I want to evaluate the integration $$I(\epsilon)=\int_0^\infty \frac{1}{\sqrt {x(x+\epsilon)(1+x^5)}}\,dx \quad(\epsilon\to0)$$
Although $I(0)$ is divergent, one may still derive an approximate expression for $I(\epsilon)$ at small $\epsilon$ or a numerical expression with $\epsilon$ being a parameter.
Using Mathematica's LogLinearPlot to draw a logarithmatic graph,I found that $I(\epsilon)$ is linear to $\epsilon$'s logarithm. And by linear fitting I made a guess: When $\epsilon$ goes to $0$, there will be the relation $$I(\epsilon)= -\ln\epsilon+\textrm{const.}$$
But how can I figure out the constant above? By assymptotic expansion or something?

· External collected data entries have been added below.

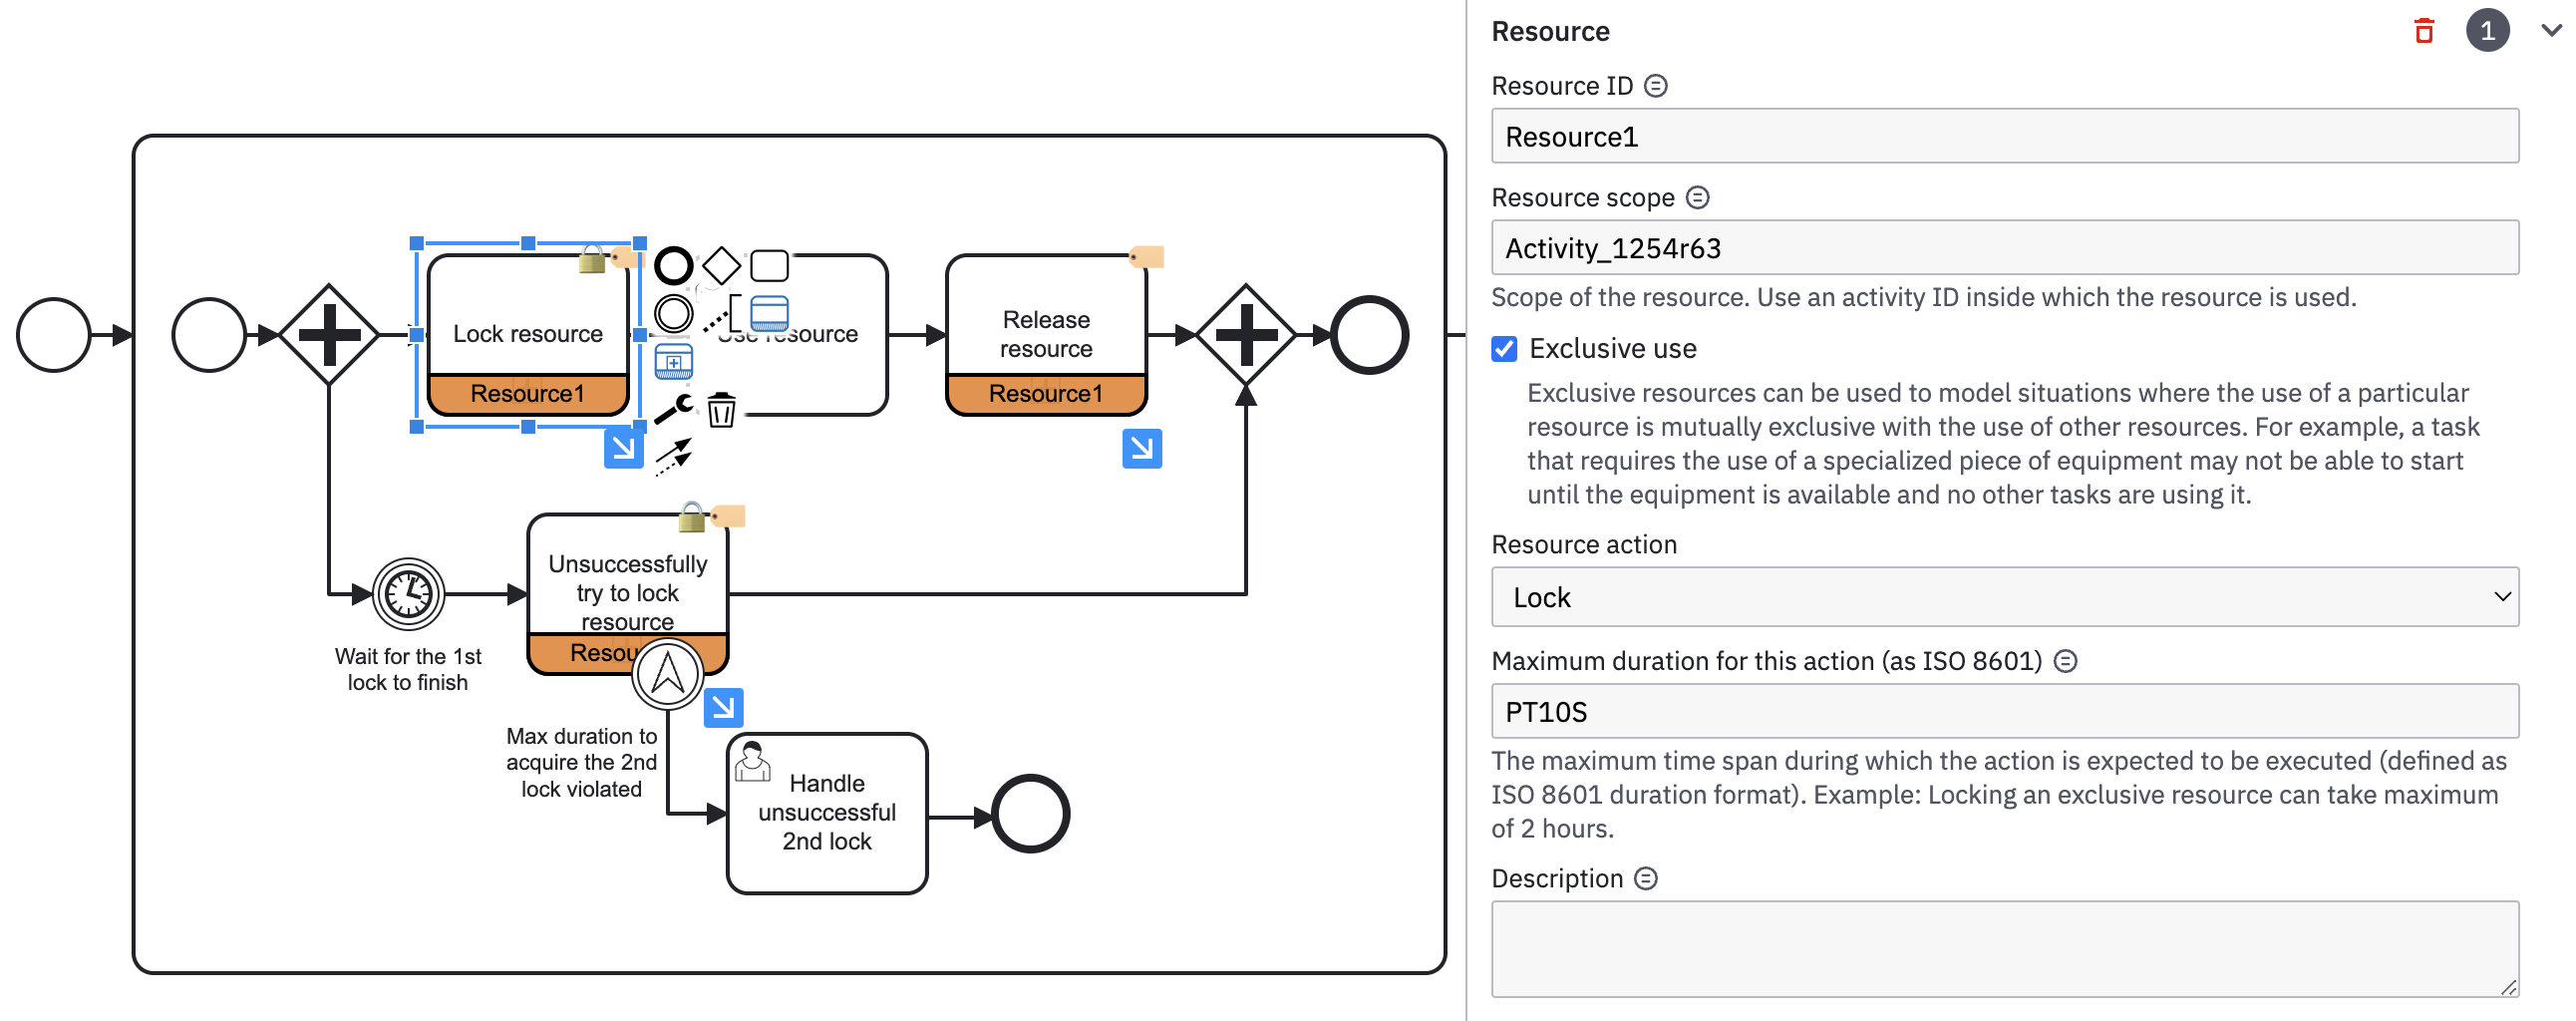Click the blue arrow below Unsuccessfully try to lock

point(723,708)
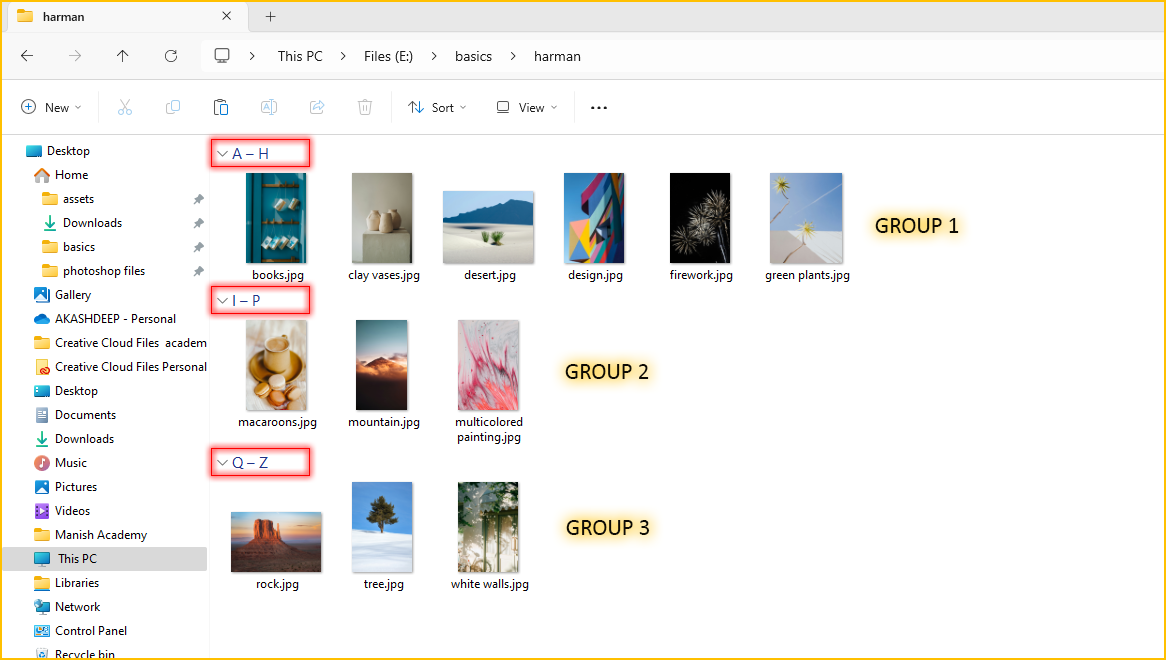The width and height of the screenshot is (1166, 660).
Task: Open a new tab with plus button
Action: point(270,16)
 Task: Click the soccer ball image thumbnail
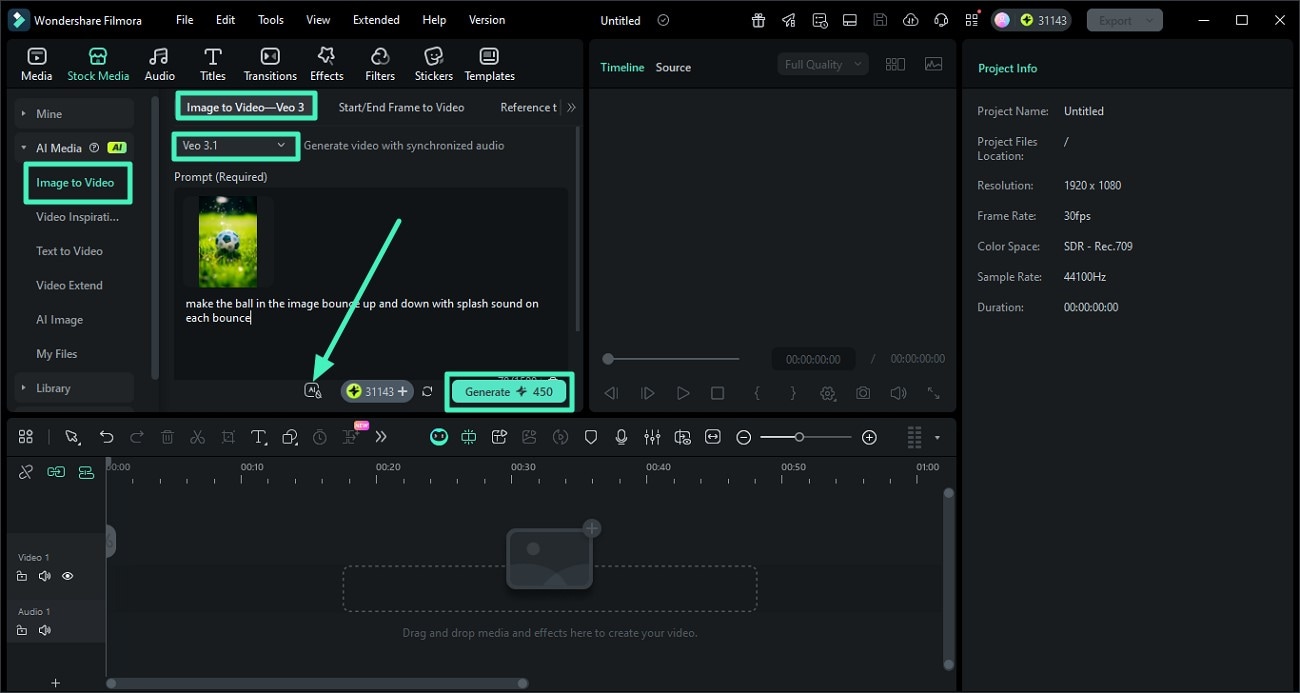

Or the observation and assumption I made are wrong as a whole? Is there any other way to evaluate the approximate or numerical expression of $I(\epsilon)?$
Integrate by parts, writing $\displaystyle\frac{1}{\sqrt{x(x+\epsilon)}}=\frac{d}{dx}\ln\color{gray}{\frac{1}{2}}\left(x+\frac{\epsilon}{2}+\sqrt{x(x+\epsilon)}\right)$. As a result, you get $$\lim_{\epsilon\to+0}\left(\ln\epsilon+\int_0^\infty\frac{dx}{\sqrt{x(x+\epsilon)(1+x^a)}}\right)=2\ln 2+\frac{a}{2}\int_0^\infty\frac{x^{a-1}\ln x}{(1+x^a)^{3/2}}\,dx=2\ln 2+\frac{A}{2a}$$ (for real $a>0$) where $A=\displaystyle\int_0^\infty\frac{\ln t\ dt}{(1+t)^{3/2}}=4\ln 2$ (integrated elementarily).
Thus the limit is equal to $2(1+1/a)\ln 2$. Put $a=5$ to get your "$\mathrm{const.}$".